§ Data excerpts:
--------------------
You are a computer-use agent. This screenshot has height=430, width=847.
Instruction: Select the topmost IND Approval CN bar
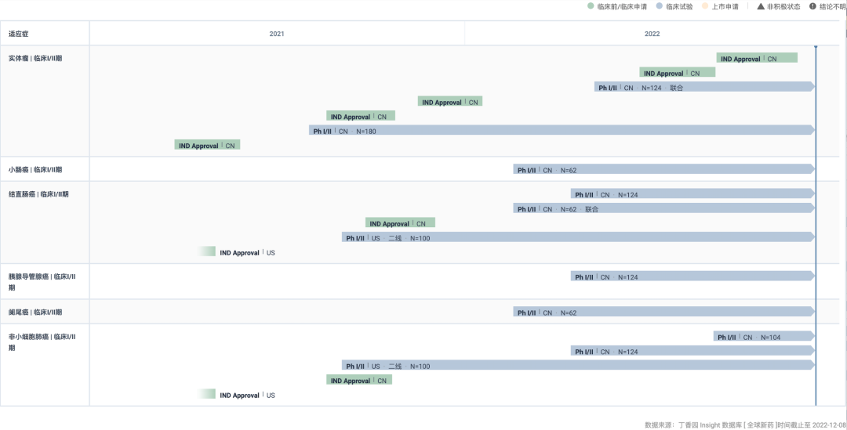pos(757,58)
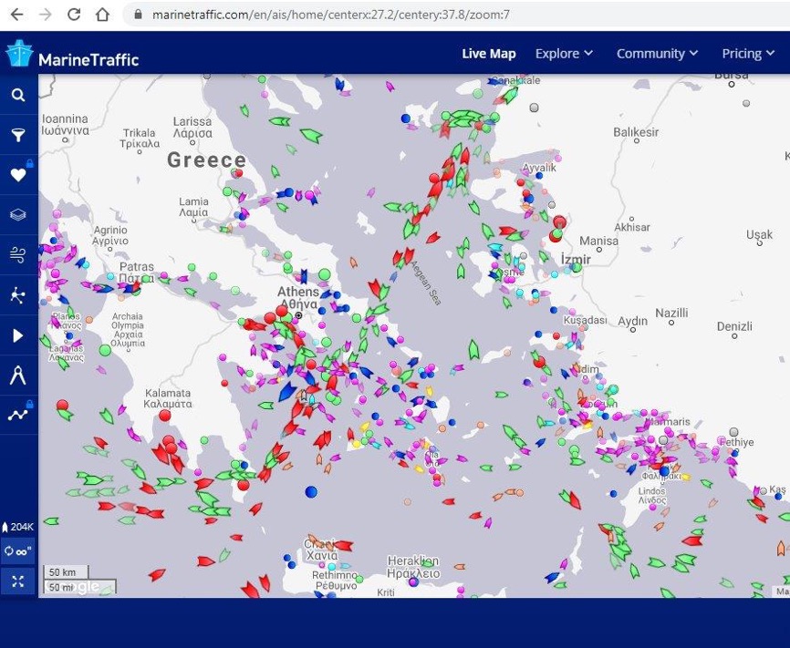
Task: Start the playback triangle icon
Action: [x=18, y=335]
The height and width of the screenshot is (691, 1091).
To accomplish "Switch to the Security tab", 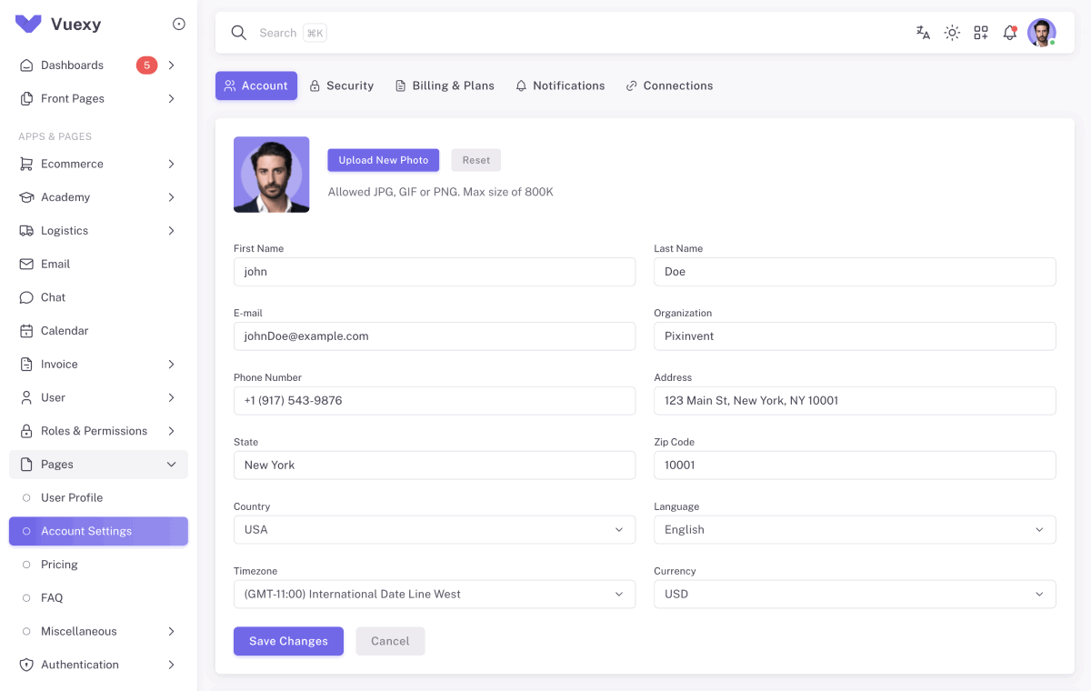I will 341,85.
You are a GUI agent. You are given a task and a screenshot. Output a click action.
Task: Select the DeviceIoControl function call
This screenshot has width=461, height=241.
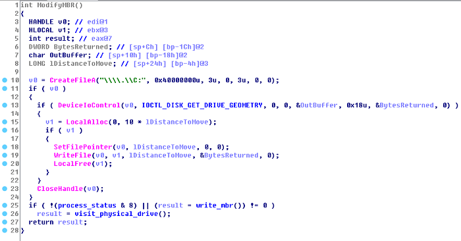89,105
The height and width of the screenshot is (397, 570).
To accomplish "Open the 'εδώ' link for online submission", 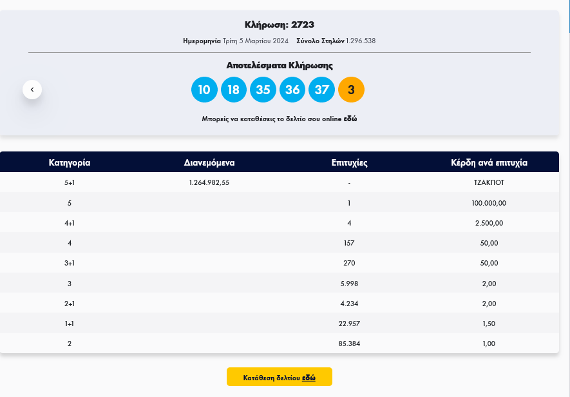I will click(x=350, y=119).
--------------------
§ What is expected:
The lines that mention the word "agent" should be pulled from the records above.

§ Written response:
You are a computer-use agent. This screenshot has height=430, width=847.
You are a GUI agent. You are given a task and a screenshot. Output a click action.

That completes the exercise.